Work required
Your answer should hold each line of the material that contains the word "computer".

Materials provided
--------------------------------------------------

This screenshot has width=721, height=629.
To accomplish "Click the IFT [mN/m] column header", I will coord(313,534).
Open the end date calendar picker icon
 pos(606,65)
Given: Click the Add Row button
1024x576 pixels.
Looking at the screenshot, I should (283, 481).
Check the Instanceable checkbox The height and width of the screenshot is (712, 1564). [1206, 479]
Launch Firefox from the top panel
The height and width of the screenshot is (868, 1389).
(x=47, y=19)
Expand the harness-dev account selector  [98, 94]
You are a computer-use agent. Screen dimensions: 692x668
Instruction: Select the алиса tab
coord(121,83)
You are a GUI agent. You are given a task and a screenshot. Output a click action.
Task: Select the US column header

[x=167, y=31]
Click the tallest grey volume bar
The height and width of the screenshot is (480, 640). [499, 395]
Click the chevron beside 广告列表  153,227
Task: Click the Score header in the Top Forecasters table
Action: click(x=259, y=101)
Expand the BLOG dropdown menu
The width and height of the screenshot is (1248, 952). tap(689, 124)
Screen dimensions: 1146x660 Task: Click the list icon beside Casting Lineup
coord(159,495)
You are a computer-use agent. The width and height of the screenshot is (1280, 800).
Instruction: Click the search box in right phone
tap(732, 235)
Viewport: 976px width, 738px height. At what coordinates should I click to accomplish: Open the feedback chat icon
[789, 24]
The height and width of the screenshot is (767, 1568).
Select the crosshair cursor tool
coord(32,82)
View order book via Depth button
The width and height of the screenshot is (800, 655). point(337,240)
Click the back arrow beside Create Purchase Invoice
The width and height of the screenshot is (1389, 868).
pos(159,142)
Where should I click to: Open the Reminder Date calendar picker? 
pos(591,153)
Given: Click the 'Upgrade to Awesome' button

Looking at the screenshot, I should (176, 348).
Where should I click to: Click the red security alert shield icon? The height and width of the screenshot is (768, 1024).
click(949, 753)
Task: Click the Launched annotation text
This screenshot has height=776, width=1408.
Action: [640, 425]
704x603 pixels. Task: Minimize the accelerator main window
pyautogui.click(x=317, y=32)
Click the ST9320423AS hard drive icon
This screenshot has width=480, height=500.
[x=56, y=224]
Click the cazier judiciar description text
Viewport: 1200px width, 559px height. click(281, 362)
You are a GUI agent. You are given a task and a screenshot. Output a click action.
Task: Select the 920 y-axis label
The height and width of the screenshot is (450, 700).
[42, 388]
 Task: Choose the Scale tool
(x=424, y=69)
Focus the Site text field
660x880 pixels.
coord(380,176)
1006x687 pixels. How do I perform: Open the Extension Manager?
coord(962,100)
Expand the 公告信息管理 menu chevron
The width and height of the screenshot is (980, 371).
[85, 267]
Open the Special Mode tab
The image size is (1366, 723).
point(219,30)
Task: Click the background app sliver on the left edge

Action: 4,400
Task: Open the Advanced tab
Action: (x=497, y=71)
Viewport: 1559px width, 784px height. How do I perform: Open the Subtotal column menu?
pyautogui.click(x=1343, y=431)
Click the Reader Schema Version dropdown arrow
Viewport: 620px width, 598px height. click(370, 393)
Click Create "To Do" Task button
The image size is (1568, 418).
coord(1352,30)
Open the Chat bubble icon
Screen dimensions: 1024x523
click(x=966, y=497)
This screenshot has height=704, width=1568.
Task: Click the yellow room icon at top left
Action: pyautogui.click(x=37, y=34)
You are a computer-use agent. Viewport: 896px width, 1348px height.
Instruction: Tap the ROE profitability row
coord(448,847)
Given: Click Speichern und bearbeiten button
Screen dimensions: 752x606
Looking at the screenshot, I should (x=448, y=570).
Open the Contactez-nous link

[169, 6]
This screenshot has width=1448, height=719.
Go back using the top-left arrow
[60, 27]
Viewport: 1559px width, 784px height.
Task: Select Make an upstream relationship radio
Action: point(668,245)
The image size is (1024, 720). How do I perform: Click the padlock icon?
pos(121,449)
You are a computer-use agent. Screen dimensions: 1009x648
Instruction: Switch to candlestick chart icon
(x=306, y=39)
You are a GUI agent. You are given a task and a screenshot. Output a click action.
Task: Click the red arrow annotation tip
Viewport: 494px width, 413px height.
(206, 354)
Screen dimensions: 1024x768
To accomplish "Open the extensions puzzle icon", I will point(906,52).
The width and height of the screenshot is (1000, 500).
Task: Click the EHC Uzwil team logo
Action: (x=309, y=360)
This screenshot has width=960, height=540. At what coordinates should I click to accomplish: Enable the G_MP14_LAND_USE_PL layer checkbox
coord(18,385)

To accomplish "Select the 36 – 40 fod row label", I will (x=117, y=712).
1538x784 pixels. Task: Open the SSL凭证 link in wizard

--------------------------------------------------

Problem solution
You are a computer-use agent. Screen dimensions: 692x668
You are a computer-use agent. The width and height of the screenshot is (1280, 800).
You are a computer-use agent. Viewport: 896px width, 1348px height.
You are a computer-use agent. Screen dimensions: 1009x648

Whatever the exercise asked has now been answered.